GB welcomed questions and comments from the Committee.

It was acknowledged the COVID-19 vaccines have reduced the risk of severe illness and death from COVID-19 infection, however the disruption caused by infection, for example absence from work and spreading to family, reduces the support for a reduction in distancing.

GB noted some data is not routinely collated within screening, such as colonoscopy data, and NSO is trying to obtain this information.

NSO has been meeting with board coordinators and programme managers to discuss DES capacity and is willing to meet with others if helpful - there had been some caution about asking for meetings with medical directors due to the current challenges but NSO is very happy to respond to requests.

GB reiterated there is no plan to pause screening, but there may be requests for this. It is felt that it would be preferable to reduce the screening programme capacity rather than pause altogether, due to the challenges faced after the pause in 2020. The data around this will be analysed to assess the situation.

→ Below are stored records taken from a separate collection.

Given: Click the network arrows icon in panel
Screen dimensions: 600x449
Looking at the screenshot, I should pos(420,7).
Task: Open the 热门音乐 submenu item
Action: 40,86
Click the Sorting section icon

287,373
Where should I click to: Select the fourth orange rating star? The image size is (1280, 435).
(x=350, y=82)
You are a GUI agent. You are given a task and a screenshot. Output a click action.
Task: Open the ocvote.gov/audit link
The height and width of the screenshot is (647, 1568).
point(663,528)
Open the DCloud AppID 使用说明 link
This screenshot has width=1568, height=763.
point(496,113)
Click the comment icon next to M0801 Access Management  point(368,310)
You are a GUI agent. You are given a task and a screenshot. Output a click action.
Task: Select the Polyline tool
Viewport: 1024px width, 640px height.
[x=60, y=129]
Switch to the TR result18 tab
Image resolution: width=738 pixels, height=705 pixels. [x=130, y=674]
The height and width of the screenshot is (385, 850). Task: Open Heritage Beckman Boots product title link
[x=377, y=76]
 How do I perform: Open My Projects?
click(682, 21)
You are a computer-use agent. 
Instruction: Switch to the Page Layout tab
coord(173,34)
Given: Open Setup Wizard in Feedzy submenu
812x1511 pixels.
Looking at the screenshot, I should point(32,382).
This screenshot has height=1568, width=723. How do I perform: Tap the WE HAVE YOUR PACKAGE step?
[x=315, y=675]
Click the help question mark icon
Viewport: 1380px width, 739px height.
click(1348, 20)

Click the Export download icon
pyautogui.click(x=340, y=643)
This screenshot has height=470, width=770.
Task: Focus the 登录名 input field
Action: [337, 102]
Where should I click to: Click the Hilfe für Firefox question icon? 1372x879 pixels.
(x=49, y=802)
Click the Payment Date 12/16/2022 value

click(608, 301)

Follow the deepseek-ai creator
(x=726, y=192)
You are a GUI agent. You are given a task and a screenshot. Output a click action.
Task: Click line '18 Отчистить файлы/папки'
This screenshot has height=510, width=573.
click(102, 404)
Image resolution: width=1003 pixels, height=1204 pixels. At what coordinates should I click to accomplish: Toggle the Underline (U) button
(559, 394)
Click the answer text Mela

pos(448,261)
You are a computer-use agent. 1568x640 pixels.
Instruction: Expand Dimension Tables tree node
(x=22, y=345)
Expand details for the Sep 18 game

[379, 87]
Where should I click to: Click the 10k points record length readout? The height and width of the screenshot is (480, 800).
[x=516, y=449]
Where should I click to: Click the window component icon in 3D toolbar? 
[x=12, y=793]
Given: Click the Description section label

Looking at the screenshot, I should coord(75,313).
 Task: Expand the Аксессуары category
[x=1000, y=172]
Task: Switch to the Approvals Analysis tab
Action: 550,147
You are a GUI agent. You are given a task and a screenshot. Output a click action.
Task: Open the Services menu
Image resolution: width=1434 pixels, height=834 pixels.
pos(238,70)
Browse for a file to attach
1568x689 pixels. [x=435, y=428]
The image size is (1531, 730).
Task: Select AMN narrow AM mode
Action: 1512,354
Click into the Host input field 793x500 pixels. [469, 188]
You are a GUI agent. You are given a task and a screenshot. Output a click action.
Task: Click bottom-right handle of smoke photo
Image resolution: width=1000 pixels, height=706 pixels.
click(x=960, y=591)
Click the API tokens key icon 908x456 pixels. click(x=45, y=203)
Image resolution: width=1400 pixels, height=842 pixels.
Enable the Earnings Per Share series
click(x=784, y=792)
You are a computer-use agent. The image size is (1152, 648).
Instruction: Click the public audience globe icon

TS highlighted that when the adult screening programmes were paused in March 2020, everyone was under the impression COVID-19 challenges would not last as long as they have, and it would not be as challenging as it has been to catch up. However now it is clearer COVID-19 will be a longer term issue, and there isn’t the opportunity to run at full capacity quickly after a pause, it makes a pause a less feasible option. However TS accepted there are ethical considerations, and advised that the UK NSC commissioned a workshop regarding COVID – related ethics in screening. Bowel cancer UK carried out a survey across UK regarding attitudes to screening. This found that those surveyed were happy to continue with screening despite delays, as long as they were made aware of the delays at the outset. Therefore in the bowel screening and breast screening leaflets, it is noted there may be delays.

It was noted that there may be different views on this from those who experience significant delays for follow-up appointments after screening results, even if they are eventually not diagnosed with the condition. This can be very difficult and life-changing for the individuals affected. 

Breast screening review

TS provided a brief overview on the breast screening review. This review was announced in parliament in 2019, was commissioned by NSD and covered the whole breast screening programme. A multi-disciplinary review group was formed to take this forward. Because it was commissioned by NSD, it was required to initially go through the internal NSS governance structure. It was noted that it was still awaiting final sign off, which was expected to be imminent. It then was taken forward into the wider screening programme governance structure, and was discussed by the breast screening programme board. The board carried out a prioritisation exercise on the recommendations. After this, it was presented at the National Screening Oversight Board meeting, where it was endorsed, with some recommendations made for  further scoping work to be taken forward by a programme established as a sub-group of the NSOB. Once sign off has been received from the SSC and it is formally approved by NSS, it will be shared with board chief executives and Scottish Government Ministers.

JG asked if the SSC endorsed the report and were in agreement for it to be progressed. The SSC agreed to this, including the proposal for a new subgroup of the NSOB tasked with taking forward work to scope and implement the recommendations of the review.

AOB and next meeting

No other business was raised. The SSC was advised that the next meeting is due to take place on 17 February.